The UX is dog water. Nostr devs are high on their own supply. They’re clueless about what the average person experiences and thinks when they try to onboard.
I’ve onboarded ~4 online friends and none of them had an “it just works” experience. None stayed longer than a day
It’s not hard if you provide (at the very least) a comparably good experience. Ideally though the experience would be better. I know that’s not good news, but it’s true. People switch to a better experience. They’re already enjoying the social network experience. Harder to get someone that doesn’t even like social media to get into it.
Quite hard to provide a "comparable experience" against a 500 ppl engineering team operating on a limitless centralized server they fully control with just a few full timers and a bunch of part time folks while having to interoperate with 100 other pieces of software that were all written by different people.

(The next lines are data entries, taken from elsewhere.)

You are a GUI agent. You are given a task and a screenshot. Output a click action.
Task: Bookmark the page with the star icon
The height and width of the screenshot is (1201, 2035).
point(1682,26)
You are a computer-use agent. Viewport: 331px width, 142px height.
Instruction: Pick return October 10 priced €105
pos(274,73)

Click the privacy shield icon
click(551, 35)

I think the number of people is coping. > having to interoperate with 100 other pieces of software Yeah I’d say this and the fact that there’s a hundred useless NIPs you’re supporting would be part of the issue. I applaud Primal for at least having the courage to be opinionated and place UX above all else
Well the number of people is a key difference. Take your primal, for instance. It's nowhere near Twitter in UX. And they will probably never be. Even being the Nostr team with 10x the amount of money our second biggest project has. Even focusing all that money in the UX at the expense of everything else, like not integrating with virtually anything, relying on centralized caches and even KYC people to use their custodial wallet.
BDC's avatar
BDC 7 months ago
The evolution of a protocol Remember there was only three TV channels to choose from early on and then decades later people thought the entire internet was only on the yahoo splash page And now it goes exponentially with apps
> It's nowhere near Twitter in UX It is though. And you list all the “even with (bad thing)”. Have you ever thought it is “because of (bad thing)” that they have achieved a good UX and not “despite” it?

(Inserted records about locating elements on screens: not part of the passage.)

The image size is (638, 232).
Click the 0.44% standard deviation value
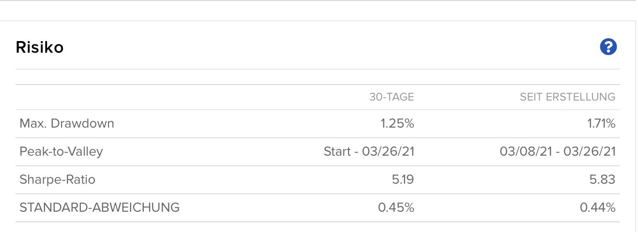coord(597,208)
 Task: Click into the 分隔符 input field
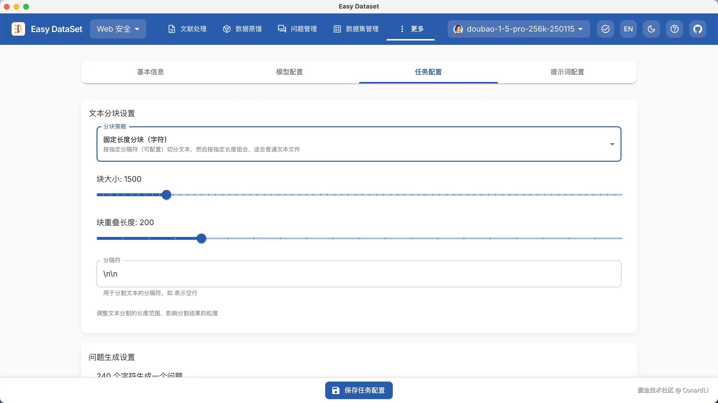pos(359,274)
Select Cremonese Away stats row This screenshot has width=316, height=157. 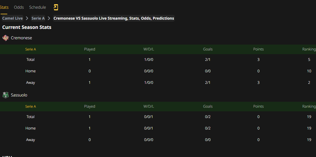tap(158, 82)
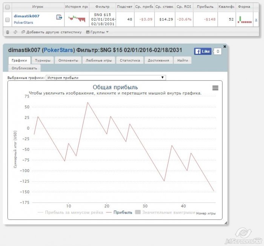Go to the 'Оппоненты' tab
Viewport: 264px width, 246px height.
click(68, 60)
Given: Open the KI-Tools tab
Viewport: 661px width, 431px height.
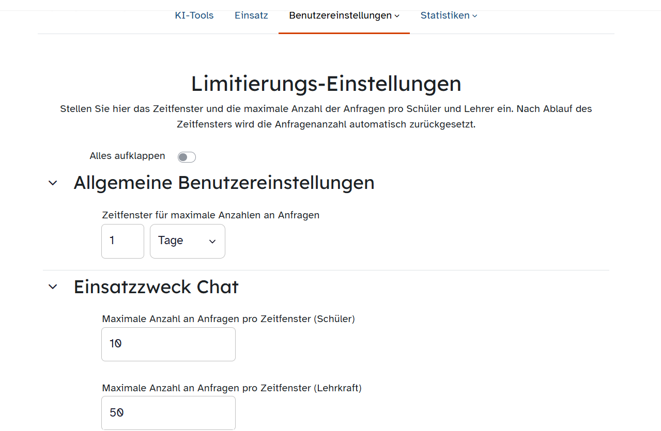Looking at the screenshot, I should tap(194, 15).
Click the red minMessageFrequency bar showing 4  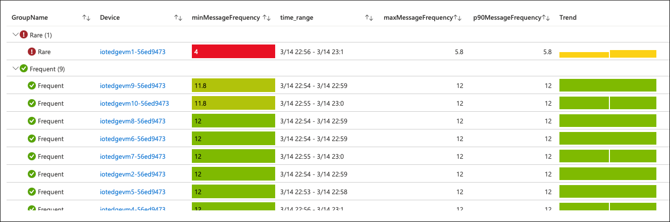pos(233,52)
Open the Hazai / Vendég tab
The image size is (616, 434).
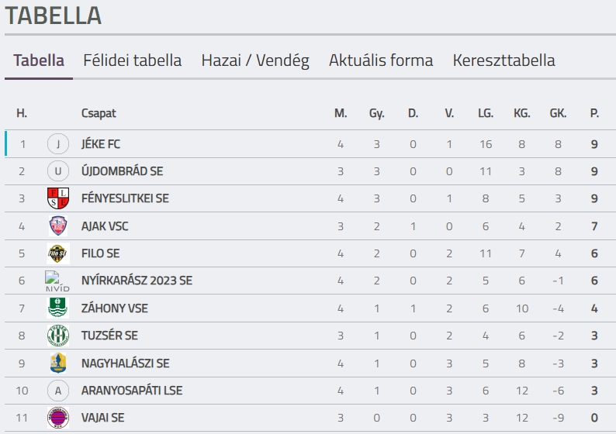[x=255, y=60]
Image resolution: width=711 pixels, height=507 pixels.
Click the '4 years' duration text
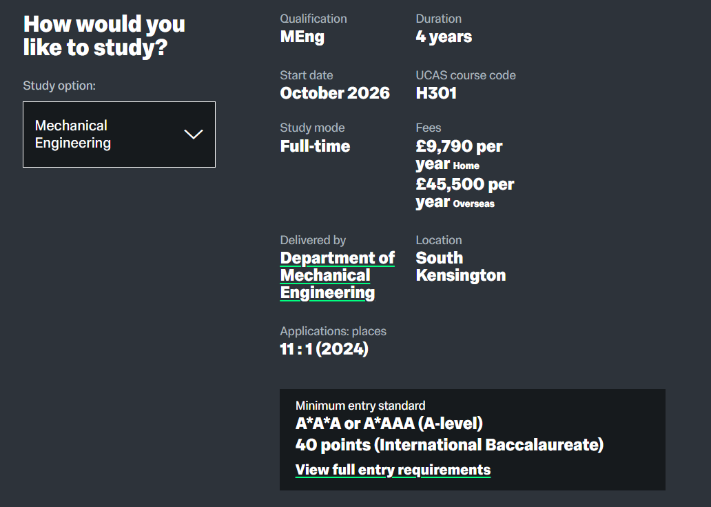tap(444, 37)
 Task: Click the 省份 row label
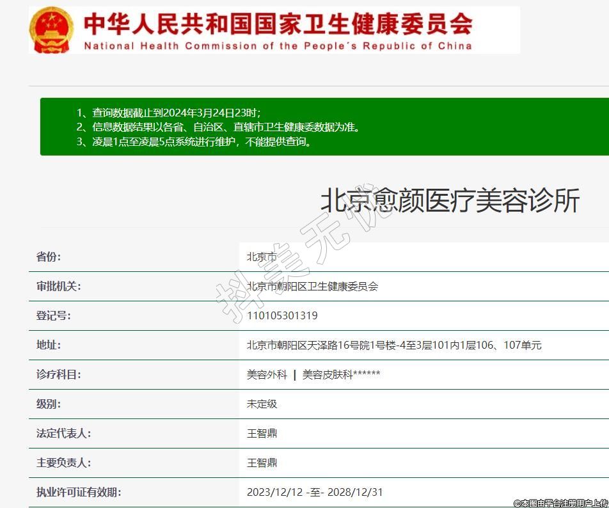pyautogui.click(x=49, y=257)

Not really. The UX is still very, very far, especially on the Android version that has been lagging behind their iOS version by quite a lot (6-8 months, usually). It's fine if you like it. But don't pretend it's anywhere near as good as Twitter's. On the second point, It is because of it. I didn't say despite it. It's a lot easier do focus on the UX, when you don't need to spend the time and resources to decentralize the app from their own infrastructure, build self custody solutions, no central cache, implement outbox, help users control their own data, etc, like we all try to do. It's a choice they made that I would definitely never make. To me, there is no point in moving people from a centralized company to another.